--- Exercise ---
Each line of the listing below should be restated word for word.

--- Dataset records ---
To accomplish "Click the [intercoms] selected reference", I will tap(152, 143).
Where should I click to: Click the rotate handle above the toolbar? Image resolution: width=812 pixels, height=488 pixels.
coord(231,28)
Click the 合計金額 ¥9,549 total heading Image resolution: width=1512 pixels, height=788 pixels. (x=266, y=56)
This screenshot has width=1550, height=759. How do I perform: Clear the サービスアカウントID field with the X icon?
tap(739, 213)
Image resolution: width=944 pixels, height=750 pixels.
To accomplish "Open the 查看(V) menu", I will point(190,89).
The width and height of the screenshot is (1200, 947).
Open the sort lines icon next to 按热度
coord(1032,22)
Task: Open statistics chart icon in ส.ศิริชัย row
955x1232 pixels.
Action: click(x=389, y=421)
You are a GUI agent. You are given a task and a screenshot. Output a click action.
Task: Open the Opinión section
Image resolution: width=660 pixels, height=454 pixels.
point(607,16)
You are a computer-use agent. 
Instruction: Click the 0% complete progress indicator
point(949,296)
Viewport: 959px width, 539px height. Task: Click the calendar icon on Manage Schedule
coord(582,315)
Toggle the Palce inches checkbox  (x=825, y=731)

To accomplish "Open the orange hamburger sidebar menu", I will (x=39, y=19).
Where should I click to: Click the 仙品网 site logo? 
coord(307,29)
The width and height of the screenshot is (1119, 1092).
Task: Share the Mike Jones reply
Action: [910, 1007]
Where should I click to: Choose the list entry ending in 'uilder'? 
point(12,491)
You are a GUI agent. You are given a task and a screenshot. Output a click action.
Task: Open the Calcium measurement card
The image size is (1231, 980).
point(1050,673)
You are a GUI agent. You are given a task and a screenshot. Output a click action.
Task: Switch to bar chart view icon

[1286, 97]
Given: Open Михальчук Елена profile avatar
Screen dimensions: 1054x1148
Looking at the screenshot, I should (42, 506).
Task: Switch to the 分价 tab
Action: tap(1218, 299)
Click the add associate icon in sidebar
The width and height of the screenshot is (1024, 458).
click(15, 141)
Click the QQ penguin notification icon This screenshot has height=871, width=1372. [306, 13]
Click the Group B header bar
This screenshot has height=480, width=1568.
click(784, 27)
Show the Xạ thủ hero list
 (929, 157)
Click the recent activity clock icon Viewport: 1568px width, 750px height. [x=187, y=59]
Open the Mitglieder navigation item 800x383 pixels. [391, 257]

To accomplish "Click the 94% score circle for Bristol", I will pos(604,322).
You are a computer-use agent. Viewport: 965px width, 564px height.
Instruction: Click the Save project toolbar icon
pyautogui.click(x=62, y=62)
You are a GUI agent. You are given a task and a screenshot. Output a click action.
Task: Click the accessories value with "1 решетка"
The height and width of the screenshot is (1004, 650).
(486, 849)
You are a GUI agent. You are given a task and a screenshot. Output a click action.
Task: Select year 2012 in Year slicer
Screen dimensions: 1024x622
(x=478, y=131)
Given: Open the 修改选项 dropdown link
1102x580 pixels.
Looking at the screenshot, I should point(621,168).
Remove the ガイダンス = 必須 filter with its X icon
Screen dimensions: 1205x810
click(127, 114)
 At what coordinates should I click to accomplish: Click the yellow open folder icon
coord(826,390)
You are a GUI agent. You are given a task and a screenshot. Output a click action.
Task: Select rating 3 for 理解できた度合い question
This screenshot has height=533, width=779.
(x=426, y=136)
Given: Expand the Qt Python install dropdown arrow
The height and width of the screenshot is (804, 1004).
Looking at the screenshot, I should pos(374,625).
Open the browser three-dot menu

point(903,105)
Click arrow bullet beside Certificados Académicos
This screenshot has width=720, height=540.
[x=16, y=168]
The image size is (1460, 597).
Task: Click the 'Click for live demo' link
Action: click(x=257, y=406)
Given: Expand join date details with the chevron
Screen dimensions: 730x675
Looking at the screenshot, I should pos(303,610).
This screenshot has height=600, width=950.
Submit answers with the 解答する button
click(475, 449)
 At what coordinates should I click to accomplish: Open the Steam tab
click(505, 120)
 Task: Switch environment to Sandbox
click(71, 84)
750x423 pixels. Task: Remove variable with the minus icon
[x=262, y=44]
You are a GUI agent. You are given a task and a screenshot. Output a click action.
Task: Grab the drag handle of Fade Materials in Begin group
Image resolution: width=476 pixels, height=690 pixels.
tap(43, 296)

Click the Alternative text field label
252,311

--- Exercise solution ---
To accomplish "Click the [intercoms] selected reference", I will tap(152, 143).
Where should I click to: Click the rotate handle above the toolbar? Image resolution: width=812 pixels, height=488 pixels.
coord(231,28)
Click the 合計金額 ¥9,549 total heading Image resolution: width=1512 pixels, height=788 pixels. (x=266, y=56)
This screenshot has width=1550, height=759. How do I perform: Clear the サービスアカウントID field with the X icon?
tap(739, 213)
Image resolution: width=944 pixels, height=750 pixels.
To accomplish "Open the 查看(V) menu", I will point(190,89).
The width and height of the screenshot is (1200, 947).
Open the sort lines icon next to 按热度
coord(1032,22)
Task: Open statistics chart icon in ส.ศิริชัย row
955x1232 pixels.
Action: click(x=389, y=421)
You are a GUI agent. You are given a task and a screenshot. Output a click action.
Task: Open the Opinión section
Image resolution: width=660 pixels, height=454 pixels.
point(607,16)
You are a computer-use agent. 
Instruction: Click the 0% complete progress indicator
point(949,296)
Viewport: 959px width, 539px height. Task: Click the calendar icon on Manage Schedule
coord(582,315)
Toggle the Palce inches checkbox  (x=825, y=731)

To accomplish "Open the orange hamburger sidebar menu", I will (x=39, y=19).
Where should I click to: Click the 仙品网 site logo? 
coord(307,29)
The width and height of the screenshot is (1119, 1092).
Task: Share the Mike Jones reply
Action: [910, 1007]
Where should I click to: Choose the list entry ending in 'uilder'? 
point(12,491)
You are a GUI agent. You are given a task and a screenshot. Output a click action.
Task: Open the Calcium measurement card
The image size is (1231, 980).
point(1050,673)
You are a GUI agent. You are given a task and a screenshot. Output a click action.
Task: Switch to bar chart view icon

[1286, 97]
Given: Open Михальчук Елена profile avatar
Screen dimensions: 1054x1148
Looking at the screenshot, I should (42, 506).
Task: Switch to the 分价 tab
Action: tap(1218, 299)
Click the add associate icon in sidebar
The width and height of the screenshot is (1024, 458).
click(15, 141)
Click the QQ penguin notification icon This screenshot has height=871, width=1372. [306, 13]
Click the Group B header bar
This screenshot has height=480, width=1568.
click(784, 27)
Show the Xạ thủ hero list
 (929, 157)
Click the recent activity clock icon Viewport: 1568px width, 750px height. [x=187, y=59]
Open the Mitglieder navigation item 800x383 pixels. [391, 257]

To accomplish "Click the 94% score circle for Bristol", I will pos(604,322).
You are a computer-use agent. Viewport: 965px width, 564px height.
Instruction: Click the Save project toolbar icon
pyautogui.click(x=62, y=62)
You are a GUI agent. You are given a task and a screenshot. Output a click action.
Task: Click the accessories value with "1 решетка"
The height and width of the screenshot is (1004, 650).
(486, 849)
You are a GUI agent. You are given a task and a screenshot. Output a click action.
Task: Select year 2012 in Year slicer
Screen dimensions: 1024x622
(x=478, y=131)
Given: Open the 修改选项 dropdown link
1102x580 pixels.
Looking at the screenshot, I should point(621,168).
Remove the ガイダンス = 必須 filter with its X icon
Screen dimensions: 1205x810
click(127, 114)
 At what coordinates should I click to accomplish: Click the yellow open folder icon
coord(826,390)
You are a GUI agent. You are given a task and a screenshot. Output a click action.
Task: Select rating 3 for 理解できた度合い question
This screenshot has height=533, width=779.
(x=426, y=136)
Given: Expand the Qt Python install dropdown arrow
The height and width of the screenshot is (804, 1004).
Looking at the screenshot, I should pos(374,625).
Open the browser three-dot menu

point(903,105)
Click arrow bullet beside Certificados Académicos
This screenshot has width=720, height=540.
[x=16, y=168]
The image size is (1460, 597).
Task: Click the 'Click for live demo' link
Action: click(x=257, y=406)
Given: Expand join date details with the chevron
Screen dimensions: 730x675
Looking at the screenshot, I should pos(303,610).
This screenshot has height=600, width=950.
Submit answers with the 解答する button
click(475, 449)
 At what coordinates should I click to accomplish: Open the Steam tab
click(505, 120)
 Task: Switch environment to Sandbox
click(71, 84)
750x423 pixels. Task: Remove variable with the minus icon
[x=262, y=44]
You are a GUI agent. You are given a task and a screenshot. Output a click action.
Task: Grab the drag handle of Fade Materials in Begin group
Image resolution: width=476 pixels, height=690 pixels.
tap(43, 296)

Click the Alternative text field label
252,311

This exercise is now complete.